Avoids Pushing Unnecessary Features

Doesn’t Knowingly Put Clients in a Bad Position

So much has changed for web designers in the last two decades. For example, it used to be a fairly common practice to just grab images from anywhere and use them on a site – copyrighted or not. Other shenanigans included black hat SEO tactics and even copying content from someone else. The web really was like the old wild west where it seemed like “anything goes” was the motto.

Thankfully, things have evolved quite a bit in that area. Trying those actions now will put both you and your client in a position of liability.

That’s why it pays to be as careful as possible when using software and design assets on a client’s project. The last thing you want is for a bit of carelessness to put a strain on your relationship and your wallet. Make sure that you’re using those items in a way that is consistent with its licensing and that it was obtained through legitimate means.

Every one of us makes mistakes. But an honest screw-up is much more forgivable than knowingly putting someone else in harm’s way.

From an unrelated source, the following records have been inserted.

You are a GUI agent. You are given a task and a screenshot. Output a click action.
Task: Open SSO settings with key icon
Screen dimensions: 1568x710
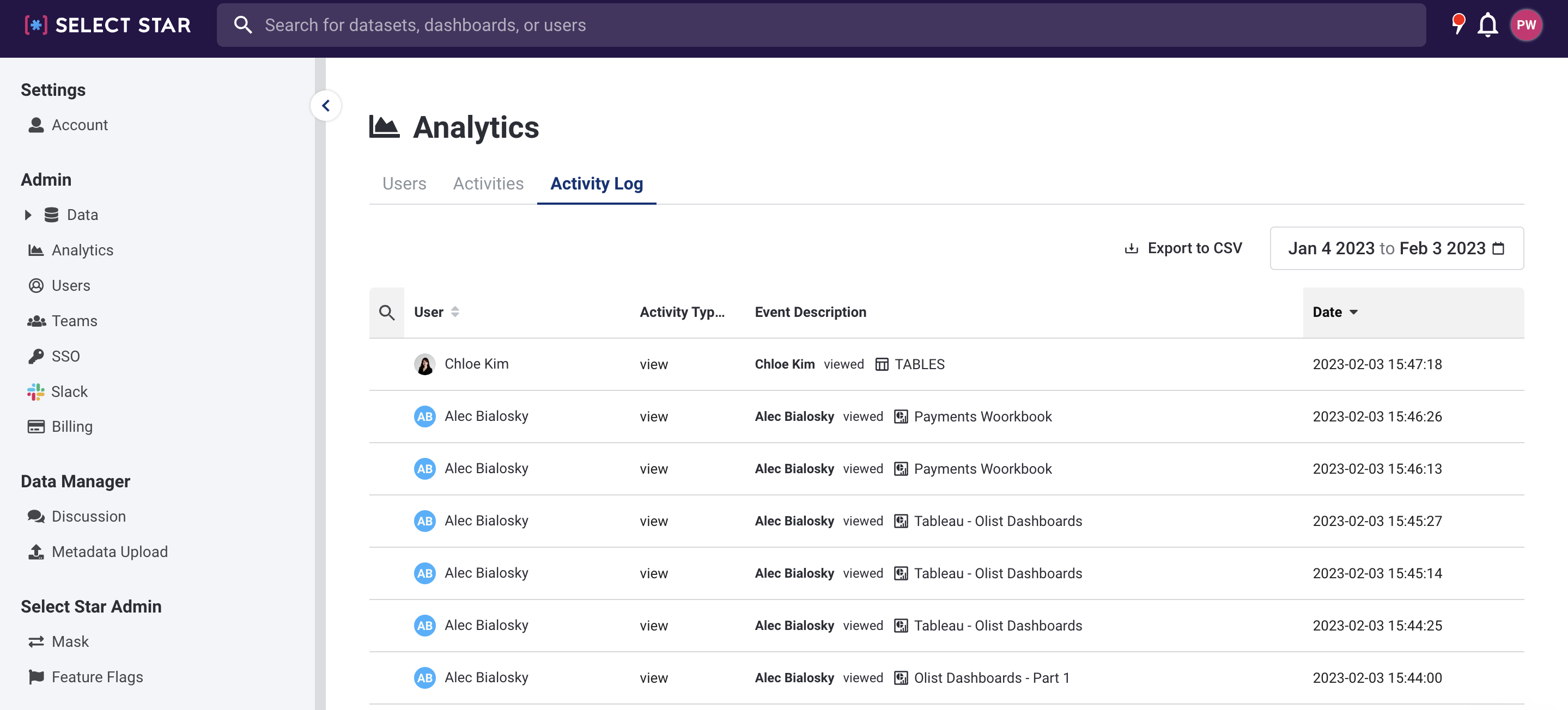[x=65, y=356]
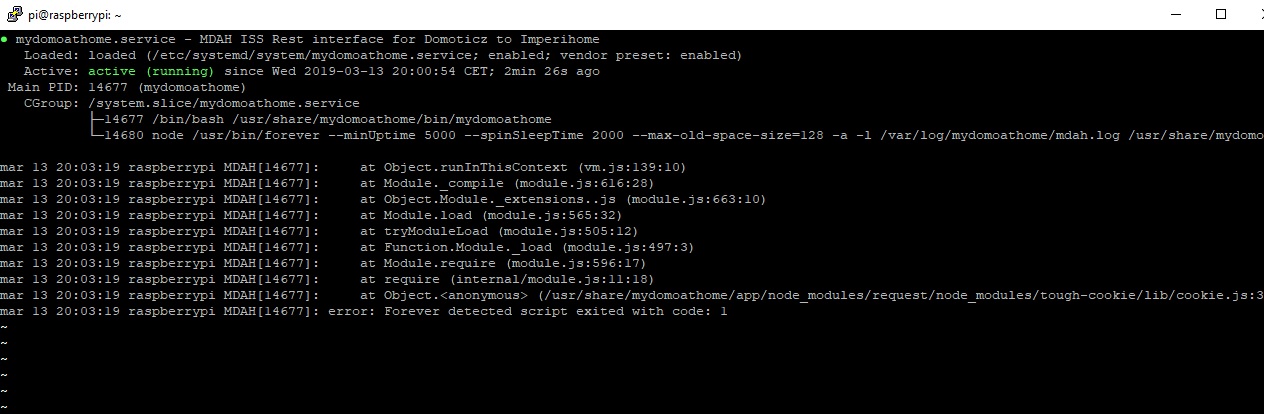This screenshot has width=1264, height=414.
Task: Minimize the PuTTY terminal window
Action: point(1173,15)
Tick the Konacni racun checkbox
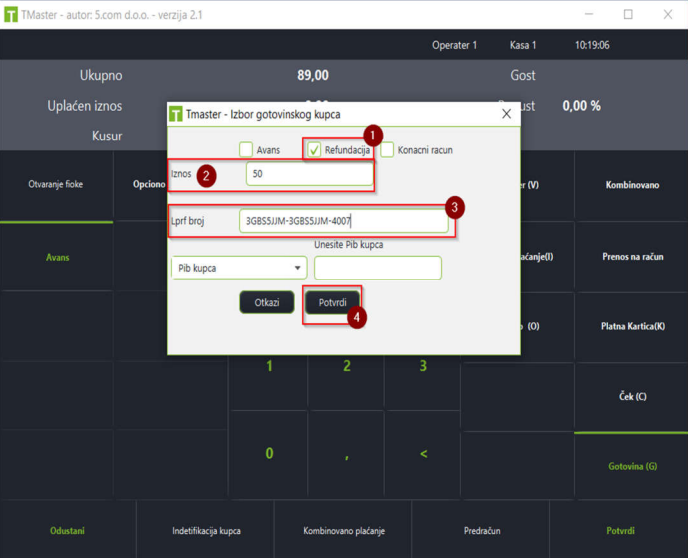The width and height of the screenshot is (688, 558). (387, 150)
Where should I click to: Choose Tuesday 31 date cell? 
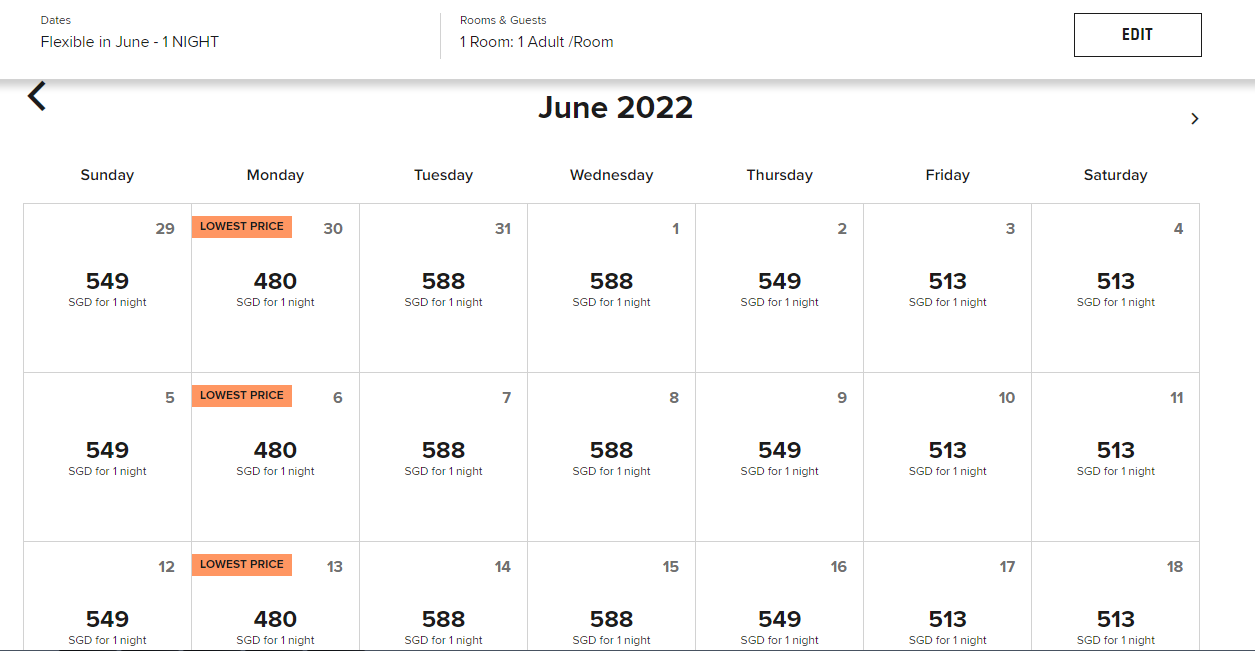pyautogui.click(x=443, y=288)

Doesn't Knowingly Put Clients in a Bad Position

Moves Forward After a Bad Experience

We all have our terrible client stories to tell. Some of them are entertaining, while others just bring a wince of pain to your face when recalling them. It’s one of those unfortunate side effects of working with people.

In my own experience, I’ve been insulted, threatened and even a bit bewildered. These situations aren’t easy to deal with. They can negatively impact you both personally and professionally.

The temptation is often there to exact some sort of revenge. That could come in the form of leaving an anonymous negative review or some other silliness meant to annoy an ex-client.

But when all the dust settles, it’s much more productive to move on to something bigger and better. The hope is that, even though you went through a difficult time, you came out on the other side all the better for it. And you can use it as a learning experience for future challenges.

Of course, this doesn’t mean that you shouldn’t defend yourself when necessary. There are times when you have to respond to save your good name. But you also don’t want to be the aggressor as it reflects poorly on you and is often more trouble than it’s worth.

Moves Forward After a Bad Experience

Won’t Risk Their Own Reputation by Following an Unethical Client

And now, a story from the “sad but true” files of my life. As a young designer, I was hired on by a small company under the guise that I would be working on, well, design projects. My first day on the job I was immediately pulled aside and asked to sign up for an AOL account (this was a long time ago) and pay for it with my own credit card. Once I had an account, I was to then start listing pirated copies of software for sale on eBay.

I was absolutely shocked to say the least. So, after I received those chilling instructions, the “boss” walked into another room – leaving me alone. I grabbed my belongings and ran as fast as I could to my car. I went home and never looked back.

The lesson here is that you will run into people who ask you to do things you’re not comfortable with. Get out of those situations as quickly and gracefully as you can. Nothing good can come from sticking around.

Won't Risk Their Own Reputation by Following an Unethical Client

Stay True to Yourself

There are so many challenges in running your own business. You’re required to wear many hats, including that of an ethics officer. But, even though there are many gray areas, this part of your responsibilities doesn’t have to be very difficult. There’s even a little trick to help you make the right decisions.

Whenever you’re faced with an ethical dilemma at work, think about how your Mom would want you to handle it. If you have children, think about what your wishes would be for them.

If you’ve made a mistake in the past, it’s okay (and welcome to the club). Those different experiences make us who we are. Once we know better, we can do better.